Here is a listing. Set it down again exactly.

----

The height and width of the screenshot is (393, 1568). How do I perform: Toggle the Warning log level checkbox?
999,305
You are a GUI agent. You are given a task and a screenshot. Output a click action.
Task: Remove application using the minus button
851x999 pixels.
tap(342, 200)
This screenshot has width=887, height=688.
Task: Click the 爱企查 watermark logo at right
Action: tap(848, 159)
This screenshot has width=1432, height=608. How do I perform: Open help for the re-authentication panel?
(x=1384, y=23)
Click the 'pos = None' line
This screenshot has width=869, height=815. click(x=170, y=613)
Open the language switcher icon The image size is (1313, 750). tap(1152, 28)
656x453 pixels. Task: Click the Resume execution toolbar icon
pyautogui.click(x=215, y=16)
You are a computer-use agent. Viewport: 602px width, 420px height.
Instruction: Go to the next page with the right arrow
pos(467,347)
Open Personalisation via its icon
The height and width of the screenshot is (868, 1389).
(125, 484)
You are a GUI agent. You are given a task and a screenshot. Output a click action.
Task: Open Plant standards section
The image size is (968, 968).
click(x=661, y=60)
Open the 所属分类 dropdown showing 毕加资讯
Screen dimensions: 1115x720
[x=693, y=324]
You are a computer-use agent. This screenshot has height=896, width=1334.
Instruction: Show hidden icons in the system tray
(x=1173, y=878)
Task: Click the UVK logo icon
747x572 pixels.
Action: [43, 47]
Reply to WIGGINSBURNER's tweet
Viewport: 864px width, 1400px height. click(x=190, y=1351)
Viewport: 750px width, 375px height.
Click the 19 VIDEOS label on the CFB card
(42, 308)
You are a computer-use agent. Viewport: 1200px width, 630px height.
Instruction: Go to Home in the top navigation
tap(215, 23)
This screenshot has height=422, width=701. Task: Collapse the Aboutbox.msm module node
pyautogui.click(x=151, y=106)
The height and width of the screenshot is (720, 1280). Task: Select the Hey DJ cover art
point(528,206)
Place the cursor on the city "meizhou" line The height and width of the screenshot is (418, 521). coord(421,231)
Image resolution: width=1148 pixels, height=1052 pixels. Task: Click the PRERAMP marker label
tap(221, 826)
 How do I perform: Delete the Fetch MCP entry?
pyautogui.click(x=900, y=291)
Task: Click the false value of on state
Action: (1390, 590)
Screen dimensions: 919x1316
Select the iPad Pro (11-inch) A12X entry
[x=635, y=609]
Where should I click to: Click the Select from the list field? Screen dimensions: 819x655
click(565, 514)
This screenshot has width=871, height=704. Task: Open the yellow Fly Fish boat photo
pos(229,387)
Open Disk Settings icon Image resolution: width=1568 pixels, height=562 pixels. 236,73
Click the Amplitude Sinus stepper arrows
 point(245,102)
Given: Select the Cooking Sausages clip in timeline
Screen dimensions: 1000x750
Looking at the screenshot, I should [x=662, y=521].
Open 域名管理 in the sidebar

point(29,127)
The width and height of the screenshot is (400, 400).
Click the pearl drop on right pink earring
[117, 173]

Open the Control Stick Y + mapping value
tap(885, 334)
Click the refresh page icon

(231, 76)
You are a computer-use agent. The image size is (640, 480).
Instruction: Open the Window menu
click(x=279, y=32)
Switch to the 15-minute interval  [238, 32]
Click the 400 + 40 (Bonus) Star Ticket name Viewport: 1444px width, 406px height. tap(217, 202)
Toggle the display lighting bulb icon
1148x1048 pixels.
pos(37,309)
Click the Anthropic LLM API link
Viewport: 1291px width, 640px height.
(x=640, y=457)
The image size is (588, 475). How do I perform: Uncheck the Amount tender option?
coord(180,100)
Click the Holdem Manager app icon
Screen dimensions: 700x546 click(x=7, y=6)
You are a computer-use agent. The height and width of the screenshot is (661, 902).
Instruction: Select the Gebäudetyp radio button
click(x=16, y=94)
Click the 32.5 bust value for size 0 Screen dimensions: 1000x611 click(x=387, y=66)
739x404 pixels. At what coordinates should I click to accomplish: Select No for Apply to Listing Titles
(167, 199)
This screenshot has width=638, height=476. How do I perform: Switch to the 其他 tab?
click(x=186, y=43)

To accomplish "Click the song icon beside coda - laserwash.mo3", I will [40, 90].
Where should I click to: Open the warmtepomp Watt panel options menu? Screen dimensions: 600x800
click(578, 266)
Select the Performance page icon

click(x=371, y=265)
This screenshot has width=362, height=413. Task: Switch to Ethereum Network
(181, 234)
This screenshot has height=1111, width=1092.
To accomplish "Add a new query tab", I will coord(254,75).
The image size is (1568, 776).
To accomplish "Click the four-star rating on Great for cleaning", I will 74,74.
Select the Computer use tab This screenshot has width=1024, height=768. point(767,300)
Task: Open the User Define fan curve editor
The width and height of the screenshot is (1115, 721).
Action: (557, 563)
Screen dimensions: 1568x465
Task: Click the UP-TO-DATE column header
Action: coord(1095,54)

----

▶ _YOUR RESPONSE_:
The height and width of the screenshot is (393, 1568). How do I perform: Toggle the Warning log level checkbox?
999,305
You are a GUI agent. You are given a task and a screenshot. Output a click action.
Task: Remove application using the minus button
851x999 pixels.
tap(342, 200)
This screenshot has width=887, height=688.
Task: Click the 爱企查 watermark logo at right
Action: tap(848, 159)
This screenshot has width=1432, height=608. How do I perform: Open help for the re-authentication panel?
(x=1384, y=23)
Click the 'pos = None' line
This screenshot has width=869, height=815. click(x=170, y=613)
Open the language switcher icon The image size is (1313, 750). tap(1152, 28)
656x453 pixels. Task: Click the Resume execution toolbar icon
pyautogui.click(x=215, y=16)
You are a computer-use agent. Viewport: 602px width, 420px height.
Instruction: Go to the next page with the right arrow
pos(467,347)
Open Personalisation via its icon
The height and width of the screenshot is (868, 1389).
(125, 484)
You are a GUI agent. You are given a task and a screenshot. Output a click action.
Task: Open Plant standards section
The image size is (968, 968).
click(x=661, y=60)
Open the 所属分类 dropdown showing 毕加资讯
Screen dimensions: 1115x720
[x=693, y=324]
You are a computer-use agent. This screenshot has height=896, width=1334.
Instruction: Show hidden icons in the system tray
(x=1173, y=878)
Task: Click the UVK logo icon
747x572 pixels.
Action: [43, 47]
Reply to WIGGINSBURNER's tweet
Viewport: 864px width, 1400px height. click(x=190, y=1351)
Viewport: 750px width, 375px height.
Click the 19 VIDEOS label on the CFB card
(42, 308)
You are a computer-use agent. Viewport: 1200px width, 630px height.
Instruction: Go to Home in the top navigation
tap(215, 23)
This screenshot has height=422, width=701. Task: Collapse the Aboutbox.msm module node
pyautogui.click(x=151, y=106)
The height and width of the screenshot is (720, 1280). Task: Select the Hey DJ cover art
point(528,206)
Place the cursor on the city "meizhou" line The height and width of the screenshot is (418, 521). coord(421,231)
Image resolution: width=1148 pixels, height=1052 pixels. Task: Click the PRERAMP marker label
tap(221, 826)
 How do I perform: Delete the Fetch MCP entry?
pyautogui.click(x=900, y=291)
Task: Click the false value of on state
Action: (1390, 590)
Screen dimensions: 919x1316
Select the iPad Pro (11-inch) A12X entry
[x=635, y=609]
Where should I click to: Click the Select from the list field? Screen dimensions: 819x655
click(565, 514)
This screenshot has width=871, height=704. Task: Open the yellow Fly Fish boat photo
pos(229,387)
Open Disk Settings icon Image resolution: width=1568 pixels, height=562 pixels. 236,73
Click the Amplitude Sinus stepper arrows
 point(245,102)
Given: Select the Cooking Sausages clip in timeline
Screen dimensions: 1000x750
Looking at the screenshot, I should [x=662, y=521].
Open 域名管理 in the sidebar

point(29,127)
The width and height of the screenshot is (400, 400).
Click the pearl drop on right pink earring
[117, 173]

Open the Control Stick Y + mapping value
tap(885, 334)
Click the refresh page icon

(231, 76)
You are a computer-use agent. The image size is (640, 480).
Instruction: Open the Window menu
click(x=279, y=32)
Switch to the 15-minute interval  [238, 32]
Click the 400 + 40 (Bonus) Star Ticket name Viewport: 1444px width, 406px height. tap(217, 202)
Toggle the display lighting bulb icon
1148x1048 pixels.
pos(37,309)
Click the Anthropic LLM API link
Viewport: 1291px width, 640px height.
(x=640, y=457)
The image size is (588, 475). How do I perform: Uncheck the Amount tender option?
coord(180,100)
Click the Holdem Manager app icon
Screen dimensions: 700x546 click(x=7, y=6)
You are a computer-use agent. The height and width of the screenshot is (661, 902).
Instruction: Select the Gebäudetyp radio button
click(x=16, y=94)
Click the 32.5 bust value for size 0 Screen dimensions: 1000x611 click(x=387, y=66)
739x404 pixels. At what coordinates should I click to accomplish: Select No for Apply to Listing Titles
(167, 199)
This screenshot has width=638, height=476. How do I perform: Switch to the 其他 tab?
click(x=186, y=43)

To accomplish "Click the song icon beside coda - laserwash.mo3", I will [40, 90].
Where should I click to: Open the warmtepomp Watt panel options menu? Screen dimensions: 600x800
click(578, 266)
Select the Performance page icon

click(x=371, y=265)
This screenshot has width=362, height=413. Task: Switch to Ethereum Network
(181, 234)
This screenshot has height=1111, width=1092.
To accomplish "Add a new query tab", I will coord(254,75).
The image size is (1568, 776).
To accomplish "Click the four-star rating on Great for cleaning", I will 74,74.
Select the Computer use tab This screenshot has width=1024, height=768. point(767,300)
Task: Open the User Define fan curve editor
The width and height of the screenshot is (1115, 721).
Action: (557, 563)
Screen dimensions: 1568x465
Task: Click the UP-TO-DATE column header
Action: coord(1095,54)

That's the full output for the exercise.